A Importância do Trabalho Dedicado
Oscar sempre se destacou por sua determinação e habilidade em quadra. Ele tinha uma presença marcante, e as suas famosas enterradas, especialmente quando recebia um passe do Carioquinha, eram verdadeiros espetáculos. Quando tive a chance de encontrá-lo cerca de 15 anos depois de acompanhar sua carreira, um fato me impressionou: eu carregava quase que secretamente uma “carteirinha de fã” dele, um reconhecimento que preferi manter só para mim, sempre respeitando meu papel como jornalista.
Os encontros com o “Mão Santa” foram raros, mas marcantes. Lembro de uma visita à sua casa em Alphaville, onde ele me recebeu com hospitalidade. Durante nossa conversa, Oscar revelou que sua precisão nos arremessos era resultado de um esforço incansável nos treinos, quando frequentemente arremessava por horas. Ele creditou grande parte de seu sucesso à presença constante de sua esposa, Cristina, que o apoiava passando a bola durante essas sessões. Sem o incentivo dela, ele acreditava que não teria alcançado a excelência que o tornou famoso.
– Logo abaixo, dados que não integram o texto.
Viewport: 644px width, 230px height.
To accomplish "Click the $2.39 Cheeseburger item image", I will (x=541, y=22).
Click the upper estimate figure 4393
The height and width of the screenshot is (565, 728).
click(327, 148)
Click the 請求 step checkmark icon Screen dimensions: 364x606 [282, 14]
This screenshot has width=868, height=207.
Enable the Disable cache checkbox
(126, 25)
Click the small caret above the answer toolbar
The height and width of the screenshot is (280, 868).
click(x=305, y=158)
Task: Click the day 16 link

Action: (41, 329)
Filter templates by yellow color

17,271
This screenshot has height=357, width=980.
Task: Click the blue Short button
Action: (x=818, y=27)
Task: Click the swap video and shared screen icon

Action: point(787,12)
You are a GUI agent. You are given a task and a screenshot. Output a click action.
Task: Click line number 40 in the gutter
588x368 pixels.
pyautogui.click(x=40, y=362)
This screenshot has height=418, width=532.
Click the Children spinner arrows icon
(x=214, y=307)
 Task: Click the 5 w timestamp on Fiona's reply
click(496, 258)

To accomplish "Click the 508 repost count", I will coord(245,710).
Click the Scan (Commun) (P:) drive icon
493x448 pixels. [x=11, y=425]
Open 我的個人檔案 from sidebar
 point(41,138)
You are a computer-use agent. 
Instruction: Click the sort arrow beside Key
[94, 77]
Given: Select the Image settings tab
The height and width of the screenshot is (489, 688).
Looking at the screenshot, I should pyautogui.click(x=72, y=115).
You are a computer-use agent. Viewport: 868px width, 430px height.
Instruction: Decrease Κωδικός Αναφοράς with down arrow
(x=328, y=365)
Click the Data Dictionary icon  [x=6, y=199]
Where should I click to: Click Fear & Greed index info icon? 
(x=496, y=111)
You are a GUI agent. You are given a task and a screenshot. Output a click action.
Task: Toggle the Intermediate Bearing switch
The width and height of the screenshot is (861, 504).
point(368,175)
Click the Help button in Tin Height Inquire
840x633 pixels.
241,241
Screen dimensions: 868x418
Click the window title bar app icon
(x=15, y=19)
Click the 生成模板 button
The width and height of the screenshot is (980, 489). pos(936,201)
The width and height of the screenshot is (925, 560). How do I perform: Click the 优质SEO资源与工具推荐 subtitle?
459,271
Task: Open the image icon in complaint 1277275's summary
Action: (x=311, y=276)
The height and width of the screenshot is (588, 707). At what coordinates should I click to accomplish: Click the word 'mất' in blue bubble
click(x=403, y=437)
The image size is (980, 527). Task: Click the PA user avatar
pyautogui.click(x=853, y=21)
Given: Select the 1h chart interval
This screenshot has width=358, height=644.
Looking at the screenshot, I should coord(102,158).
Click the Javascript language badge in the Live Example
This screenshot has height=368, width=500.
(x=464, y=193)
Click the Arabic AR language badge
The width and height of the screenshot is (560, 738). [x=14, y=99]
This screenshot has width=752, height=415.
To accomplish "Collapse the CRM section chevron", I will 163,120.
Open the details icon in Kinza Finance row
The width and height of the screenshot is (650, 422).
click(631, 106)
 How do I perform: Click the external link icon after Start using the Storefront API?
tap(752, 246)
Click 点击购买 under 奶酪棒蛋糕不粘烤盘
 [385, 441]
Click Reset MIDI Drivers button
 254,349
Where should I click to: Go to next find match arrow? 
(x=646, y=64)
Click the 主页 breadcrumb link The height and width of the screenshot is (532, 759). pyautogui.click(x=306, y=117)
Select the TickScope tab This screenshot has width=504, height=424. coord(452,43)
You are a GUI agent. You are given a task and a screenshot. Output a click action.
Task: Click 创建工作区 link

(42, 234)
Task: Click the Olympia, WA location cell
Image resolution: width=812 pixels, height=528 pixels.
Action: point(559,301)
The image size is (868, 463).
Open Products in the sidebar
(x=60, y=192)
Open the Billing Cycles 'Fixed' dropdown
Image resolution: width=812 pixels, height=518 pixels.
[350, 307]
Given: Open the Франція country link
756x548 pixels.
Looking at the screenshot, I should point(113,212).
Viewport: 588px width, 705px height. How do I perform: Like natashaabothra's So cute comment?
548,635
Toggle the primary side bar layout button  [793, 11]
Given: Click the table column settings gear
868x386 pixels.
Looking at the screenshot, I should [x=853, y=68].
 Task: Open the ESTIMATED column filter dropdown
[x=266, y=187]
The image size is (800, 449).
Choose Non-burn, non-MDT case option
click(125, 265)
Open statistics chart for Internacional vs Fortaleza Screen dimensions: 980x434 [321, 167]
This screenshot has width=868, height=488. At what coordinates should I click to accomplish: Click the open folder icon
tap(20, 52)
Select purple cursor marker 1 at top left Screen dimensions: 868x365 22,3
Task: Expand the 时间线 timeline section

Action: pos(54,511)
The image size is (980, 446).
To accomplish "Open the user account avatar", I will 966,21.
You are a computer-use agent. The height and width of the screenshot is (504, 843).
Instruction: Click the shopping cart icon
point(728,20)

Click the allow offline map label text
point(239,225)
Os Desafios da Imprensa e a Verdade dos Números
Outra lembrança marcante ocorreu em 1998, quando fui entrevistá-lo em seu gabinete, onde atuava como secretário de Esportes da cidade de São Paulo. O foco da conversa era sua impressionante contagem de pontos, que já o colocava entre os melhores do mundo, atrás apenas do lendário Kareem Abdul-Jabbar. Contudo, percebi que a validação dessa contagem era contestada devido à falta de registros precisos, o que me levou a escrever uma matéria com o título polêmico: “Oscar prepara-se para ‘falsos’ 40 mil”. Essa abordagem não caiu bem com sua esposa, que se preocupava com a imagem do marido. Em um evento subsequente, fui barrado por Cristina, que não queria que eu me aproximasse dele.
A Redenção nas Quadras
O tempo, felizmente, curou as mágoas. Oscar voltou a falar comigo, e continuei a acompanhar sua carreira durante sua permanência na Grande São Paulo. Em uma conversa, comentei sobre a surpreendente mudança em seu estilo de arremesso, especialmente com o uso da tabela, algo que ele passou a fazer com frequência e maestria. Ninguém mais na época tinha essa técnica tão apurada.
Em uma partida no clube Pinheiros, enquanto assistia ao jogo, Oscar, ao me avistar, fez um arremesso perfeito com a tabela e virou-se para mim com um sorriso maroto, como se dissesse: “Viu? É fácil”. Essa imagem se tornou uma das mais memoráveis da minha relação com ele, ao lado, claro, da preocupação de Cristina. Oscar Schmidt não era apenas um atleta fenomenal; ele era um reflexo da paixão e do empenho que o basquete brasileiro representa. Sua presença e seu legado continuarão vivos na memória de todos nós que tivemos a sorte de testemunhar sua trajetória.